Mother had ambitions for her daughters. Lord knew they had ambitions for themselves. The Prince, whose name was Rupert, had been away many years touring the continent, and as a consequence remained largely an unknown quantity. Townsfolk remembered him as a dutiful boy—a handsome, dutiful boy. My sisters focused much on his appearance. But he’d taken his education elsewhere, completing it by seeing the world.

Rumor also had it the kingdom now faced the very real possibility of war with the neighboring realm of Cardonay. My sisters, of course, cared nothing for this. But tradesmen sometimes mentioned it to Cook in passing, citing present uncertainties for the scarcity of the goods she’d ordered. They said Prince Rupert had returned to help his father the King—who failed in his health—prepare for war.

I will admit such a possibility seemed very vague and far away to me. The world itself seemed vague and distant. I’d not been farther out of the house than the garden in many years. What did the affairs of the King mean to me?

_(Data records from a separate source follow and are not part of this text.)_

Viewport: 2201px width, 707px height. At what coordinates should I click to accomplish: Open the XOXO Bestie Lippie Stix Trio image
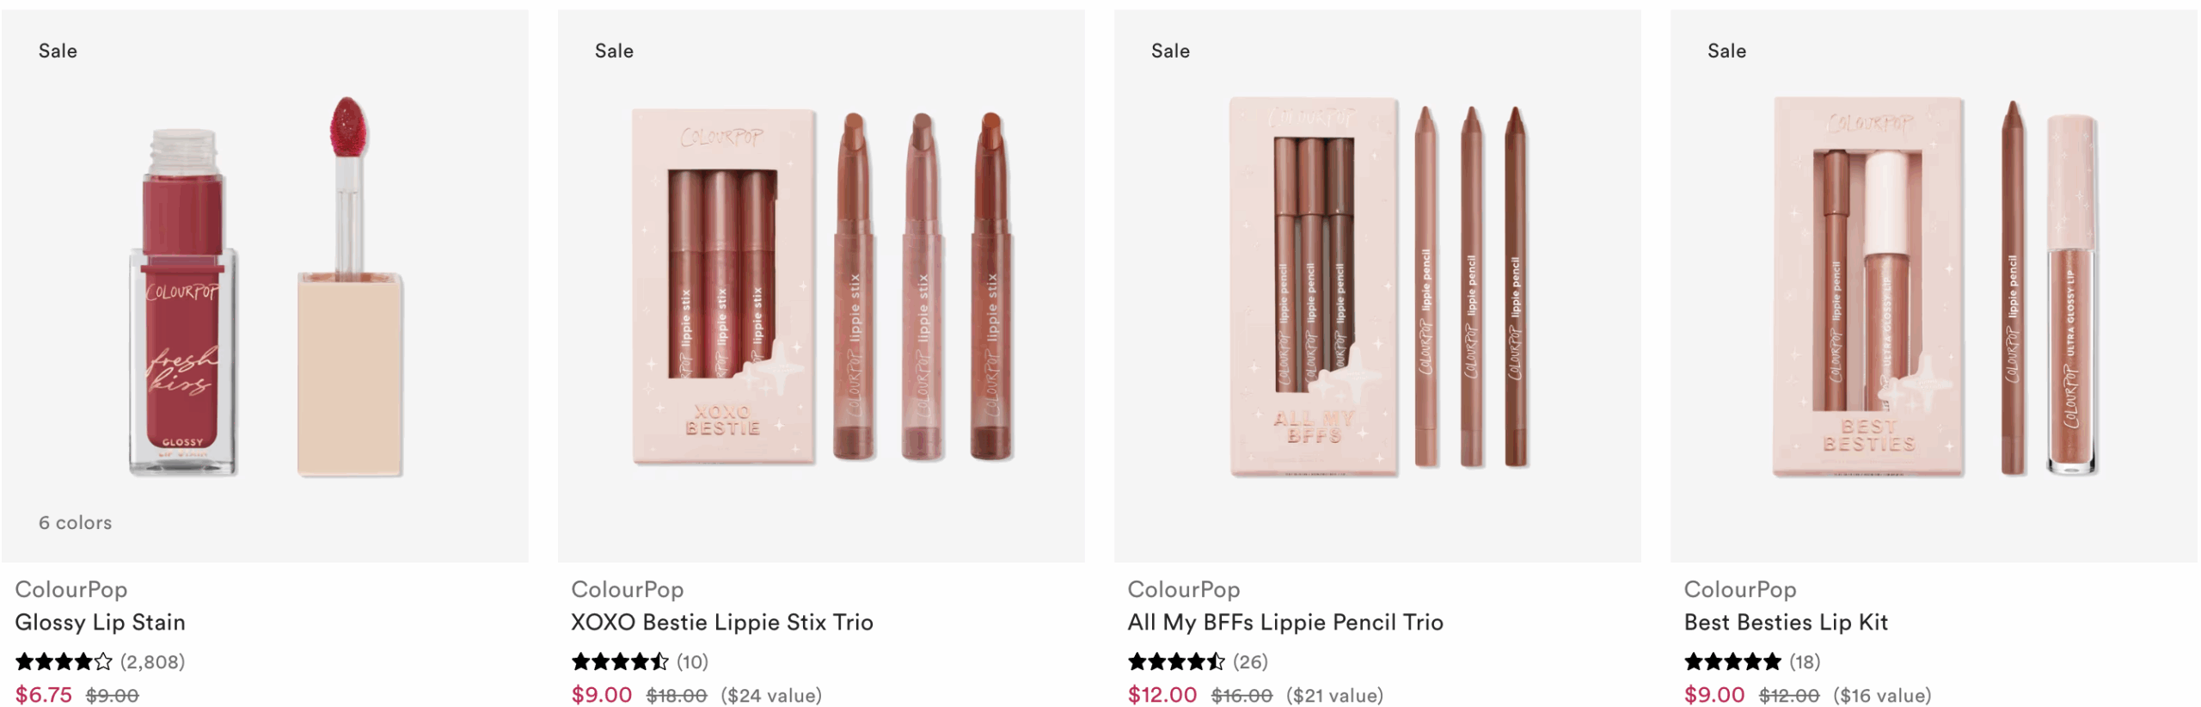(821, 286)
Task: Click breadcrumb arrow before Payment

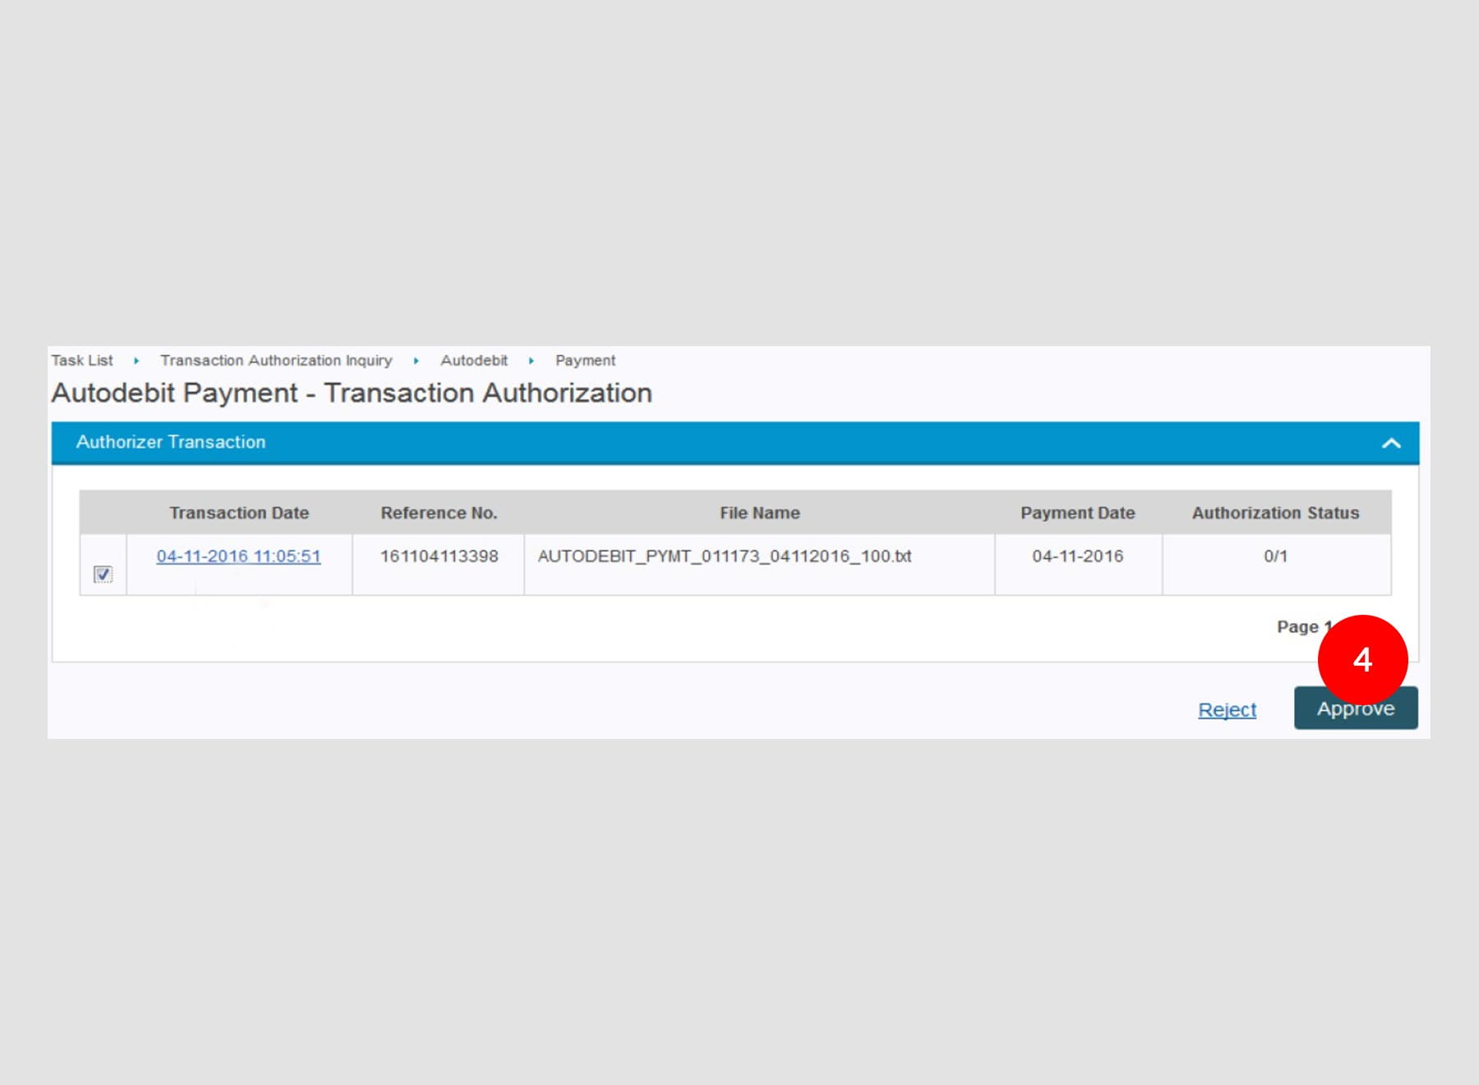Action: pyautogui.click(x=532, y=361)
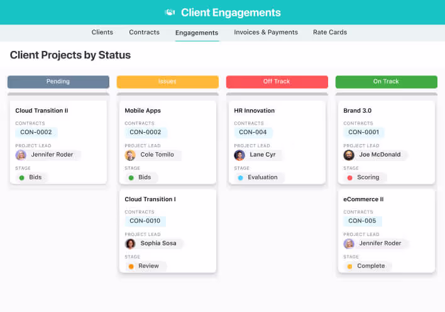The height and width of the screenshot is (312, 445).
Task: Open the Clients tab
Action: point(102,32)
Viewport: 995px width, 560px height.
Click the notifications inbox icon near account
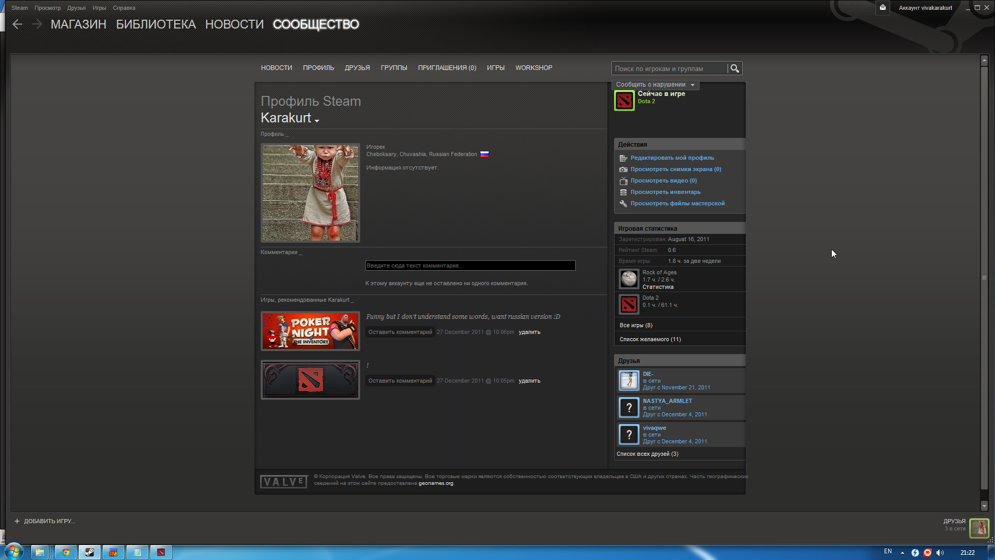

I did, though, once hear Father and Robin discussing the possibility of a war. They were in the front parlor, having just entertained a number of other businessmen, and I entered the room to collect glassware and remove the dainties that had been put out. Deep in discussion, neither of them paid me any heed.

“—do you think will come of it?” Robin asked as I went in. “Can it be averted?”

Father rocked on his heels and jingled the coins in his pockets. “I do believe Octavius has tried.” Octavius being our King. “Ortis is a madman. He builds his army with single-minded purpose and, it’s said, has gathered men from throughout his lands.”

“While we continue to carry on as if nothing is happening,” Robin put in ruefully.

“I believe King Octavius has contrived to ignore the threat. I hope not to detrimental effect.”

Robin lowered his voice. “You think we will come under attack?”

“We might.”

“Surely now that Prince Rupert has returned he will do something about raising our defenses?”

“So we can but hope.”

“Father, you met with him at that private reception, did you not? What did you think?”

I paused, hands full of glasses, and awaited my father’s response. This would make rare gossip indeed for the kitchen—not that I often joined in sharing such tidbits. Usually I just listened.

Father grunted. “He’s been trained in warfare, of course. But he seems young to be in charge of an army. And if it comes to that, he will have to take his father’s place. Octavius is much too ill to take the field.”

“Dying?” Robin asked.

Father did glance at me then, as if noticing me for the first time. “Nearly finished there, Cindra?”

Robin, heeding me not, went on. “In your role as mayor, Father, you may be one of the few who can get near the Prince and advise him. Perhaps you might set up a meeting, seek to take his measure.”

“Perhaps.” Father sighed. “Your mother wishes to plan a reception. If the Prince is determined to marry—and it seems he is—she wants to make sure his eye falls on both your sisters.”

Robin groaned. “Might be a fine test, that.”

“Whatever do you mean?”

“It should show us whether the Prince has any sense.”

Father and Robin exchanged a look I did not entirely comprehend.

“If Rupert means to marry, he’d better do so quickly and beget an heir. His very future is uncertain. But I think he will reach higher than the daughter of a mayor. Such marriages are usually political, are they not?”

“Yes,” Robin agreed, “which makes me grateful I’m not a king’s son.”